自体CD34+细胞移植可用于治疗手术难以重建血运的重度肢体缺血（CLI），但疗效受患者年龄、细胞采集量等制约。低氧预处理CD34+细胞（HPCD34C）促血管新生明显增强，有望突破上述瓶颈，其机制有待探明。申请人前期研究发现HPCD34C外泌体miR-378-5p表达显著升高，基于生物信息分析提出机制假说—HPCD34C通过外泌体miR-378a-5p调控成纤维细胞SuFu/Hedgehog通路促进血管新生。拟从体内/外实验证明该机制:①验证HPCD34C外泌体向成纤维细胞转运miR-378a-5p；②miR模拟物/抑制物转染HPCD34C，验证外泌体miR-378a-5p介导血管新生；③验证外泌体miR-378a-5p抑制靶点SuFu，增强Hedgehog通路关键因子Gli和下游血管新生因子表达。如获成功，预期将为HPCD34C修复CLI向临床治疗转化提供关键的基础理论依据。

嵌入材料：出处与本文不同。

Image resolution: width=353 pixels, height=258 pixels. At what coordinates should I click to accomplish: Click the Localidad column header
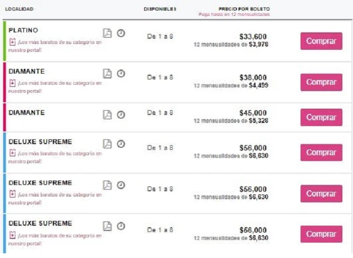20,10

Auto-CD34+ cell transplantation can be applied to treat no option critical limb ischemia(CLI), but the efficacy is limited by patient age and cell number. Hypoxic preconditioned CD34+ cell (HPCD34C) can enhance neovascularization significantly and may breakthrough the limitation. The machanism needs to be clarified. Our previous study found HPCD34C exosome is enriched with miR-378a-5p and could improve angiogenesis significantly. Based on the bioinformatics analysis and literature, we proposed a hypothesis that HPCD34C exosomal miR-378a-5p regulates the fibroblast SuFu/Hedgehog signaling way to improve angiogenesis. To prove the hypothesis, the project intended to execute the following steps by in vivo and in vitro experiments. First, we should prove the HPCD34C exosome could deliver miR-378a-5p into fibroblast. Second, we should prove HPCD34C exosomal miR-378a-5p mediates angiogenesis using miR-mimic and anti-miR. Third, we should prove HPCD34C exosomal miR-378a-5p could inhibit SuFu to up-regulate Gli expression in the Hedgehog signaling pathway and downstream pro-angiogenic factors expression. The completion of this project would provide critical theoretical basis for the novel HPCD34C treatment for CLI.